EXTRACTED INFORMATION:
________________________________________
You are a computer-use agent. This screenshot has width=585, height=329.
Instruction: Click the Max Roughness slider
________________________________________
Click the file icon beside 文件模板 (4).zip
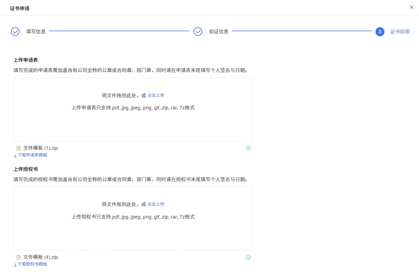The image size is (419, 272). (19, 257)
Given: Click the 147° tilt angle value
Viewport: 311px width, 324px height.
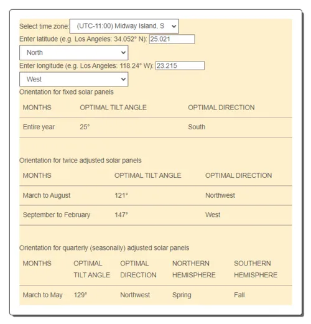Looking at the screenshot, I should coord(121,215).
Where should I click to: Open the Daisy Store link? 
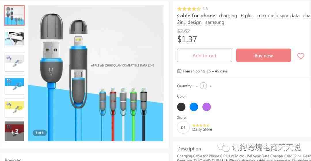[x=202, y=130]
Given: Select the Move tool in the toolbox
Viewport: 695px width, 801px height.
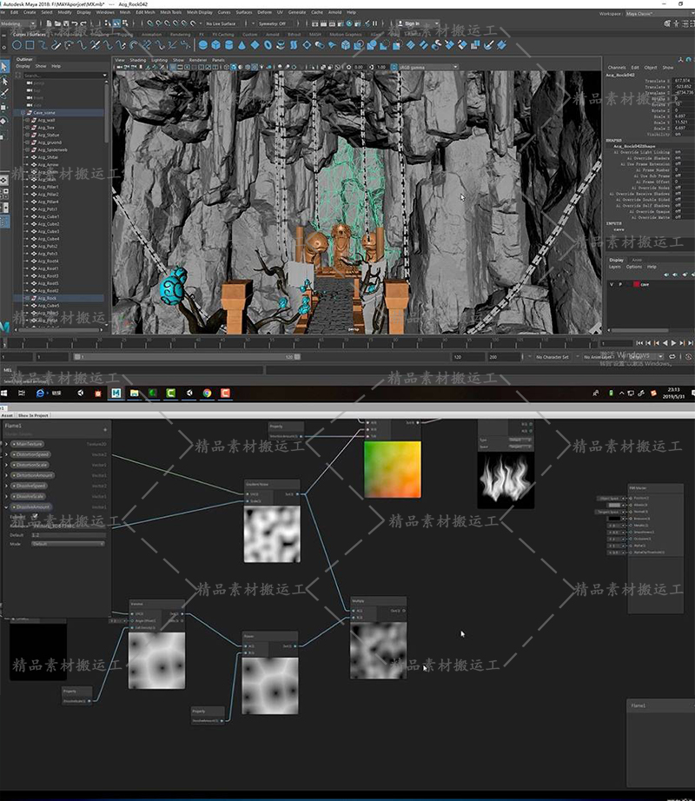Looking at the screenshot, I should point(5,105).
________________________________________
REQUIRED WORK:
Determine the number of lines in the listing that hold the word "Given", and supply that number and nothing further.

EXERCISE SOLUTION:
2